Could you find each line of the data below that contains the word "menu" and copy those lines?
*** Begin section ***
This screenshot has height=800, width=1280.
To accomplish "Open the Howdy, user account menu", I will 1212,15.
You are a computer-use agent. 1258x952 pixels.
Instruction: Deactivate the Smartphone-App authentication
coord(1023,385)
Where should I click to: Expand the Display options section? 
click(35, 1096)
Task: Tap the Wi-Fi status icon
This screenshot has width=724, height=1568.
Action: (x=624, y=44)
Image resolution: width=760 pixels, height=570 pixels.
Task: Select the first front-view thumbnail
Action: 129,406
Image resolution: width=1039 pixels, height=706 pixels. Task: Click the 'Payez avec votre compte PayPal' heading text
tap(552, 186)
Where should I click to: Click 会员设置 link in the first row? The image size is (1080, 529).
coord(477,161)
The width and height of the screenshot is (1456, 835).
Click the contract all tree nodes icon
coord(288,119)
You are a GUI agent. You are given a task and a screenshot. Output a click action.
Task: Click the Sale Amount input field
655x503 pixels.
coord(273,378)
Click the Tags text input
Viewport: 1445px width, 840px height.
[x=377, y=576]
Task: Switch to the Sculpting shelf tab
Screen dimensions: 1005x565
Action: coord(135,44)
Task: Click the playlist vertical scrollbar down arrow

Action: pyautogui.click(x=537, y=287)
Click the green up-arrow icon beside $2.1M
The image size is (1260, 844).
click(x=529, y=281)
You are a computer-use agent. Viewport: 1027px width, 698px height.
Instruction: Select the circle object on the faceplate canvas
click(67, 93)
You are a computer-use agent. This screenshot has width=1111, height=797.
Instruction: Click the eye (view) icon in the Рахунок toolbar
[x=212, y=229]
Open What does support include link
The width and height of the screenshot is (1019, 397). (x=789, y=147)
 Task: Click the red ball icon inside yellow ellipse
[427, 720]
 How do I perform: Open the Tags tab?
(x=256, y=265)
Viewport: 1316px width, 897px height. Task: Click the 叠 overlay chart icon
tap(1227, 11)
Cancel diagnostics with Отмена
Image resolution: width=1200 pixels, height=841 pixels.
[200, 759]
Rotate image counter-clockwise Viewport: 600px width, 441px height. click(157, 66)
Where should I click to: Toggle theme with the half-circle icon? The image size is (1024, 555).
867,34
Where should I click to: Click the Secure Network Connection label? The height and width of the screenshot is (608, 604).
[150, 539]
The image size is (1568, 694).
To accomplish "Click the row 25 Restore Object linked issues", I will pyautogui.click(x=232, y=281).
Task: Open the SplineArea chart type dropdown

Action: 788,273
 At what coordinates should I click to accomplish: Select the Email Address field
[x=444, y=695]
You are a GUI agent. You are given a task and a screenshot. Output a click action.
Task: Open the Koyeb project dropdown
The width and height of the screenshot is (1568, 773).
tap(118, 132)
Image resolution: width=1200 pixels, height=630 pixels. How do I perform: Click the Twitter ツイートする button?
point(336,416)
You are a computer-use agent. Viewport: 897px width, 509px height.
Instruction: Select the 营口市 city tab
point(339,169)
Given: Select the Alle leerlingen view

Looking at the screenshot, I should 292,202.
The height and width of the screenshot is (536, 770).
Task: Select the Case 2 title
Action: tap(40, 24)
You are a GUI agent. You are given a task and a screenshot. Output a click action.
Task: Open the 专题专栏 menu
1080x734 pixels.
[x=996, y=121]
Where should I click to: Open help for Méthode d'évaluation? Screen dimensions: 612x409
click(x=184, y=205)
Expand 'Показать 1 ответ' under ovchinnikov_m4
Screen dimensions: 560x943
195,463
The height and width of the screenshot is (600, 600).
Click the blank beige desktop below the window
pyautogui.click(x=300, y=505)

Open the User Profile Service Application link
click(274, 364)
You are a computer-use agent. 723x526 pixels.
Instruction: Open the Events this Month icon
*** End section ***
▶ _Response for this exercise_
To accomplish "Open the Howdy, user account menu", I will 1212,15.
Task: Open the 专题专栏 menu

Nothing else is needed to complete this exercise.